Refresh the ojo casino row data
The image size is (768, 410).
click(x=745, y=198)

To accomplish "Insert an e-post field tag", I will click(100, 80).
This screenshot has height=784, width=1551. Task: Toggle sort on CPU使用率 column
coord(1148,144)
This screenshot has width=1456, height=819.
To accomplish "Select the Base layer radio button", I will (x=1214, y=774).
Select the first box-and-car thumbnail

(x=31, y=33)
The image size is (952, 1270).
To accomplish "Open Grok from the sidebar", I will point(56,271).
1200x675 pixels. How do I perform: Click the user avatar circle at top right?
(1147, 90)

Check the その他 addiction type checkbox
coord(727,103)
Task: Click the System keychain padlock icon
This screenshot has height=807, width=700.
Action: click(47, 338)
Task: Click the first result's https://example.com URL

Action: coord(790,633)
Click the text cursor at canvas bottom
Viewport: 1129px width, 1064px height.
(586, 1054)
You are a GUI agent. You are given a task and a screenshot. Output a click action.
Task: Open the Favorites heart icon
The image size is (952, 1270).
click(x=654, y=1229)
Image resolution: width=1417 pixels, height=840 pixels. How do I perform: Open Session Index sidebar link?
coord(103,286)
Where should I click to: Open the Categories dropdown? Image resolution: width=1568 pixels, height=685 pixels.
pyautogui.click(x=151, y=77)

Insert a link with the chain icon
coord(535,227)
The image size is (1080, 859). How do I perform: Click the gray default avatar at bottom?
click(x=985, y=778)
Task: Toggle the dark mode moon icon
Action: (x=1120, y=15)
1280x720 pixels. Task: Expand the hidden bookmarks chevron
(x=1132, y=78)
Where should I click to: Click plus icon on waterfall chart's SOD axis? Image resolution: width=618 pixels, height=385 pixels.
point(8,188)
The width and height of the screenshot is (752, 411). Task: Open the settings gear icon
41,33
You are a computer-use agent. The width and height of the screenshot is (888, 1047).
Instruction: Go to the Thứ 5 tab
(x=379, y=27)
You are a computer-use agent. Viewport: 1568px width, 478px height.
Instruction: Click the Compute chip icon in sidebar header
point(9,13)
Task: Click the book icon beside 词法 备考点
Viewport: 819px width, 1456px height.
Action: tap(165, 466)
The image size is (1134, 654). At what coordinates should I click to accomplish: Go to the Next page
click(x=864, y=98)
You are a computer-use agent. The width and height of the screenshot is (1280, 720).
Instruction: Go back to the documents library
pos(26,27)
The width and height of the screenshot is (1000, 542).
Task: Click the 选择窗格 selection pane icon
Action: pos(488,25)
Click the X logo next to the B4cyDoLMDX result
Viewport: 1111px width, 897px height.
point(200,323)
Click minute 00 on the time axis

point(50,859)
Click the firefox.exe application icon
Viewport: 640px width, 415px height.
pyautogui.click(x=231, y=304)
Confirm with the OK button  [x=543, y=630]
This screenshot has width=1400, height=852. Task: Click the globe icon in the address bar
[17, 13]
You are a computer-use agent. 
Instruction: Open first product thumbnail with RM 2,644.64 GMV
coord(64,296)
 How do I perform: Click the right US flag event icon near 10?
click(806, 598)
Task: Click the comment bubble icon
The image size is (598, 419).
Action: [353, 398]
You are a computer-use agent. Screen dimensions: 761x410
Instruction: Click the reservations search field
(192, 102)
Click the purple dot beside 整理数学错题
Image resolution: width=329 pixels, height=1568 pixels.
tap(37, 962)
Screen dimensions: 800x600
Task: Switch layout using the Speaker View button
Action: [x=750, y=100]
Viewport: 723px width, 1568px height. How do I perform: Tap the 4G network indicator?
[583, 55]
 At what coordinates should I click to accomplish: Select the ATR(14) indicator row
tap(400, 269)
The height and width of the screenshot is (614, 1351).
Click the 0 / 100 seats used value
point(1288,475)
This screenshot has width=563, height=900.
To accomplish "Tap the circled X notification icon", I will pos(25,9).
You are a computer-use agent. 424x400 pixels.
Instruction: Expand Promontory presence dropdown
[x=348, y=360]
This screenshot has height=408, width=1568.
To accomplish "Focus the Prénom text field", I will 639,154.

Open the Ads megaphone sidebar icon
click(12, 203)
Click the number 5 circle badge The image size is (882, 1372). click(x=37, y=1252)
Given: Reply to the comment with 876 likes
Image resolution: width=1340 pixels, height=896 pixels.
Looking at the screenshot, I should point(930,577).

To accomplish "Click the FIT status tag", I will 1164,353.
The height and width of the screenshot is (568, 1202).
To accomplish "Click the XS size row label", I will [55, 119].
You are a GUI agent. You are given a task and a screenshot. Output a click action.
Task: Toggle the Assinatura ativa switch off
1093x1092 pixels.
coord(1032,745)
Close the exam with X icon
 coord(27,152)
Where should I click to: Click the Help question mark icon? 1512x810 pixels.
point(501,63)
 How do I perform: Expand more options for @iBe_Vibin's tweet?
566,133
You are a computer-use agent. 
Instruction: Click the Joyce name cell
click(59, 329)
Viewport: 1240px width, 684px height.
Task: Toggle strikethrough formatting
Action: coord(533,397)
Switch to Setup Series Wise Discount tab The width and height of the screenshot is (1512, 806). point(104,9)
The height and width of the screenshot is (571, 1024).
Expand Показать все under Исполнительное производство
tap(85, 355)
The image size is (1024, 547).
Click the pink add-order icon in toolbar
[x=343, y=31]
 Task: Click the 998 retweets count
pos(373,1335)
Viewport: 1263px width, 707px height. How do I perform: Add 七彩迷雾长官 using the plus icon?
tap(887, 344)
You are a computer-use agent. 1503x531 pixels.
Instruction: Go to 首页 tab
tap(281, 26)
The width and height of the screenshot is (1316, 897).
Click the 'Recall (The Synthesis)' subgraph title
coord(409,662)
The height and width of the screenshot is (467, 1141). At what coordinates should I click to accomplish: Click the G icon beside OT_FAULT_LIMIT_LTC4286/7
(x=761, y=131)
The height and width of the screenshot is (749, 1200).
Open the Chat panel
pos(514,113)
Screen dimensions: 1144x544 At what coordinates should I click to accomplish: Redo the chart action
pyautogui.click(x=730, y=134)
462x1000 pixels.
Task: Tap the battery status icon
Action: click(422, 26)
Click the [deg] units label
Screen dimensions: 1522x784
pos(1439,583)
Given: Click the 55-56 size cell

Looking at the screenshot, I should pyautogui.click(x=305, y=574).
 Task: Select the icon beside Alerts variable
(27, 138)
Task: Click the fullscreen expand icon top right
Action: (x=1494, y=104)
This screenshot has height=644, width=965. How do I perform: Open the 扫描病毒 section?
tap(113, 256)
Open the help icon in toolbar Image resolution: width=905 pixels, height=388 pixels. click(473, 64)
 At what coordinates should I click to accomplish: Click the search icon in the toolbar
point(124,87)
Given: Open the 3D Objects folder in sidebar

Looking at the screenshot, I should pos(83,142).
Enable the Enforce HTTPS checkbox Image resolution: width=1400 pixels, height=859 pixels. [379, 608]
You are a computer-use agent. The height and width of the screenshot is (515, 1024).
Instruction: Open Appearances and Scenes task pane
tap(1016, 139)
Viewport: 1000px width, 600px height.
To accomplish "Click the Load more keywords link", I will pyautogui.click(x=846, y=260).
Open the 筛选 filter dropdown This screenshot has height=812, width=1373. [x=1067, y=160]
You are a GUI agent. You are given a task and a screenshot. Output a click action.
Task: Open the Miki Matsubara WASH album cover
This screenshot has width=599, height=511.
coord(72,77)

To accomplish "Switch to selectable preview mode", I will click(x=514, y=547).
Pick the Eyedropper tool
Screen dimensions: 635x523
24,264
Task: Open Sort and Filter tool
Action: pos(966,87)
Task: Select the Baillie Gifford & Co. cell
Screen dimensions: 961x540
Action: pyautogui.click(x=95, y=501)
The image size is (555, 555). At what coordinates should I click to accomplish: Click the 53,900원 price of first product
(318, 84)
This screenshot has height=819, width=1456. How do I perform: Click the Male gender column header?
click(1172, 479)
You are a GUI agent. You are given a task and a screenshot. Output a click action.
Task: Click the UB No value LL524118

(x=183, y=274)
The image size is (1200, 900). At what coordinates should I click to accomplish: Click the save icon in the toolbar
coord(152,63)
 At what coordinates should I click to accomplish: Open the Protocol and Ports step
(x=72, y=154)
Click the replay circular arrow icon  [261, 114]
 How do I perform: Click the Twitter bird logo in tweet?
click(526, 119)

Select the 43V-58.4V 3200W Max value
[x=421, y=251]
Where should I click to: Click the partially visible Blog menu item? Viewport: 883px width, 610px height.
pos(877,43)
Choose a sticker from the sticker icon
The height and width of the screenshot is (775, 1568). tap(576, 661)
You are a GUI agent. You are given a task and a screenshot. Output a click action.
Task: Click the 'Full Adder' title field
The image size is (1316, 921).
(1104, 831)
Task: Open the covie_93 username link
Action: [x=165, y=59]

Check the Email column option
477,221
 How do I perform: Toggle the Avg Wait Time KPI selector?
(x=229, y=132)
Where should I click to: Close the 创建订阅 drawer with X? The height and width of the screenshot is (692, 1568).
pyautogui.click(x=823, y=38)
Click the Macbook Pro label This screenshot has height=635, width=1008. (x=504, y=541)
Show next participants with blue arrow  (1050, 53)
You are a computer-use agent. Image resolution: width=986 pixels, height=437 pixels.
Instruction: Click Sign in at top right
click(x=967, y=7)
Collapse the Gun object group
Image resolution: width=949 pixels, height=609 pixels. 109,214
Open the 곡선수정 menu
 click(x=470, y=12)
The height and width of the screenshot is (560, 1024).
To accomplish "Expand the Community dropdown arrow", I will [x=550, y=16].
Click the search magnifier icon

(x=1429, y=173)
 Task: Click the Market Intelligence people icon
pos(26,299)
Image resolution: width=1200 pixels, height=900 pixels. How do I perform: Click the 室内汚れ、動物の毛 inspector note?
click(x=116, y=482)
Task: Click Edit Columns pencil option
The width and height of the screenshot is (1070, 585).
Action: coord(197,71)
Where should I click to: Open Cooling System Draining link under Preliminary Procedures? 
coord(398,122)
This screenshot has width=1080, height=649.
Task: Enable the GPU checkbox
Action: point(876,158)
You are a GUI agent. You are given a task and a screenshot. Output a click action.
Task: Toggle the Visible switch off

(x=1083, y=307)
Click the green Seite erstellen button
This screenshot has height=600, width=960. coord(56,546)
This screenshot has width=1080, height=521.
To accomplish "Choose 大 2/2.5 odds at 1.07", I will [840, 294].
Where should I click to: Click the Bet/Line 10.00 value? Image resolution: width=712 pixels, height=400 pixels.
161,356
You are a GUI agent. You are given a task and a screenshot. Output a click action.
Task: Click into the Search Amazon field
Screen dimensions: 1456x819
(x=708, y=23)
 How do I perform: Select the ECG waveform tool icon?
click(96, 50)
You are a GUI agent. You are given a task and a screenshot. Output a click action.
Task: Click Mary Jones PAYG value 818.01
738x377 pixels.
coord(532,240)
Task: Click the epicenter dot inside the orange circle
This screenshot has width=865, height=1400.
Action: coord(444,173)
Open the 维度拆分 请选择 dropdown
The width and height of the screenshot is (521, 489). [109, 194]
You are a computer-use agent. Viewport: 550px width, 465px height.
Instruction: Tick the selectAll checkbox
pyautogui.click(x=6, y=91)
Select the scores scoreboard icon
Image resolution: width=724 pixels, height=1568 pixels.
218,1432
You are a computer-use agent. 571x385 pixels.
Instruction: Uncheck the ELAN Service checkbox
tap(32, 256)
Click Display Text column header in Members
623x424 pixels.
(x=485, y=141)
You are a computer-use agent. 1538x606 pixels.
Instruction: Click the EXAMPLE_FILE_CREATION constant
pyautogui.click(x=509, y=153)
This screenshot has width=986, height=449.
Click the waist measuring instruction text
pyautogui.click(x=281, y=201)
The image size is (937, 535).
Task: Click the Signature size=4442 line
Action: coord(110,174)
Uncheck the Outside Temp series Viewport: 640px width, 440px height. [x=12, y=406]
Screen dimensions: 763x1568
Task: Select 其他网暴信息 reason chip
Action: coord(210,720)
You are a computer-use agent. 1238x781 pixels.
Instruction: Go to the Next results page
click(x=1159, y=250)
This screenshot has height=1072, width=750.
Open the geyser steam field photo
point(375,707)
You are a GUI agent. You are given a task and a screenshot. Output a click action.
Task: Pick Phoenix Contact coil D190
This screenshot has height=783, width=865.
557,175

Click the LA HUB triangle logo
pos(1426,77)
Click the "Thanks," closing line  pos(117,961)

========

- _Task prompt_: List all lines above in which the string "arrow" appears.

- _Reply_:
Click the replay circular arrow icon  [261, 114]
Show next participants with blue arrow  (1050, 53)
To accomplish "Expand the Community dropdown arrow", I will [x=550, y=16].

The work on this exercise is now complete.